* **Instructions for the task**
From the line with "This screenshot has height=521, width=1024." through the line with "1400x755 pixels.", repeat the entries verbatim, both end lines included, and add nothing.

* **Given records**

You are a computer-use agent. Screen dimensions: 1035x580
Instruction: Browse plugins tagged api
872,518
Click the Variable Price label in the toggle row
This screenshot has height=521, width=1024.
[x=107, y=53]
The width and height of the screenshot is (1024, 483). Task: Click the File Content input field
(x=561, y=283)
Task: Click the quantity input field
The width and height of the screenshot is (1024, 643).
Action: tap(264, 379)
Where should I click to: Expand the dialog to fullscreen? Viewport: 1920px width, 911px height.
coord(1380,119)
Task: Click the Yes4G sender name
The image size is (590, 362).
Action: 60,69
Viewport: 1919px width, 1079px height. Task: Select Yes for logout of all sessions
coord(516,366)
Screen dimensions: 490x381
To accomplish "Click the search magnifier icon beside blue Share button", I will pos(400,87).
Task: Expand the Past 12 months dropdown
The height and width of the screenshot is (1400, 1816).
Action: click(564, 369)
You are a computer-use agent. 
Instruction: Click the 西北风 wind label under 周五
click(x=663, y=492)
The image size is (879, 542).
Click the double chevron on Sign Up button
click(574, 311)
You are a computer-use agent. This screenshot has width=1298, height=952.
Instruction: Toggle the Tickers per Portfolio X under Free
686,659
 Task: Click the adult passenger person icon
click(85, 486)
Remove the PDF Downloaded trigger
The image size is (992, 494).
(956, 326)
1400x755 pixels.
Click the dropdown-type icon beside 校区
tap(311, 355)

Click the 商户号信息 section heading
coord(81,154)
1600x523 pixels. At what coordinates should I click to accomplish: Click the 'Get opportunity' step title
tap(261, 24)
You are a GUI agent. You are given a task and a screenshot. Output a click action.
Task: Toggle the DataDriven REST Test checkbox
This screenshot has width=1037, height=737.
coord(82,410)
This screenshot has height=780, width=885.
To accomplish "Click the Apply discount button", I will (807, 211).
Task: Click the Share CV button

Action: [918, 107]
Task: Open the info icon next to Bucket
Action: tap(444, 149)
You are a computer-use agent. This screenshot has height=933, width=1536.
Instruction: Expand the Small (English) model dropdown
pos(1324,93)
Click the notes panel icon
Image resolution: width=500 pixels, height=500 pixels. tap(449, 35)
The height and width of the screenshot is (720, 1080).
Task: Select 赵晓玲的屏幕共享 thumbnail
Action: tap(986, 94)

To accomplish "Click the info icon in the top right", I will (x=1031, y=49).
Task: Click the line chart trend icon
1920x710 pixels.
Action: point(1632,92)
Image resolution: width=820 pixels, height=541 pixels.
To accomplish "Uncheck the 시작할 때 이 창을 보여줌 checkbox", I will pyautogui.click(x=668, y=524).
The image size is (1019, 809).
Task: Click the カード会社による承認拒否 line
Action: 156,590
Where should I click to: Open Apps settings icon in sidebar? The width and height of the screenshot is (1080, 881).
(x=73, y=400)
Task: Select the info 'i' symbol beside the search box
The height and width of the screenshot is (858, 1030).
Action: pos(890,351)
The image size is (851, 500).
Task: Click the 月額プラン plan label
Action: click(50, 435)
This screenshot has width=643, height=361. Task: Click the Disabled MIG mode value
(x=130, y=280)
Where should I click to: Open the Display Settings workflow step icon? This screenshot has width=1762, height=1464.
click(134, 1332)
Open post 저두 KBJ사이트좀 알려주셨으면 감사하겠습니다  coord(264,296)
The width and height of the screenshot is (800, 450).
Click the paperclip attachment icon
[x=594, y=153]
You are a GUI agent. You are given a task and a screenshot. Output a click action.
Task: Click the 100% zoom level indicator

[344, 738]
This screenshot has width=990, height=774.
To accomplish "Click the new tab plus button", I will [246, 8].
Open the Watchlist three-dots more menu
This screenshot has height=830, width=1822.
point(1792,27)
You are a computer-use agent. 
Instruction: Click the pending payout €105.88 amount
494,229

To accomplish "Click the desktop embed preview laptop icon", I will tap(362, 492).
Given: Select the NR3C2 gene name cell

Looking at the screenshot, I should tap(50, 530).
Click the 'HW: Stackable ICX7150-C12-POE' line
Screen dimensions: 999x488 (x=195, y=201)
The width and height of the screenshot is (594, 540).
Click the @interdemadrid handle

* **Worked solution**
This screenshot has height=521, width=1024.
[x=107, y=53]
The width and height of the screenshot is (1024, 483). Task: Click the File Content input field
(x=561, y=283)
Task: Click the quantity input field
The width and height of the screenshot is (1024, 643).
Action: tap(264, 379)
Where should I click to: Expand the dialog to fullscreen? Viewport: 1920px width, 911px height.
coord(1380,119)
Task: Click the Yes4G sender name
The image size is (590, 362).
Action: 60,69
Viewport: 1919px width, 1079px height. Task: Select Yes for logout of all sessions
coord(516,366)
Screen dimensions: 490x381
To accomplish "Click the search magnifier icon beside blue Share button", I will pos(400,87).
Task: Expand the Past 12 months dropdown
The height and width of the screenshot is (1400, 1816).
Action: click(564, 369)
You are a computer-use agent. 
Instruction: Click the 西北风 wind label under 周五
click(x=663, y=492)
The image size is (879, 542).
Click the double chevron on Sign Up button
click(574, 311)
You are a computer-use agent. This screenshot has width=1298, height=952.
Instruction: Toggle the Tickers per Portfolio X under Free
686,659
 Task: Click the adult passenger person icon
click(85, 486)
Remove the PDF Downloaded trigger
The image size is (992, 494).
(956, 326)
1400x755 pixels.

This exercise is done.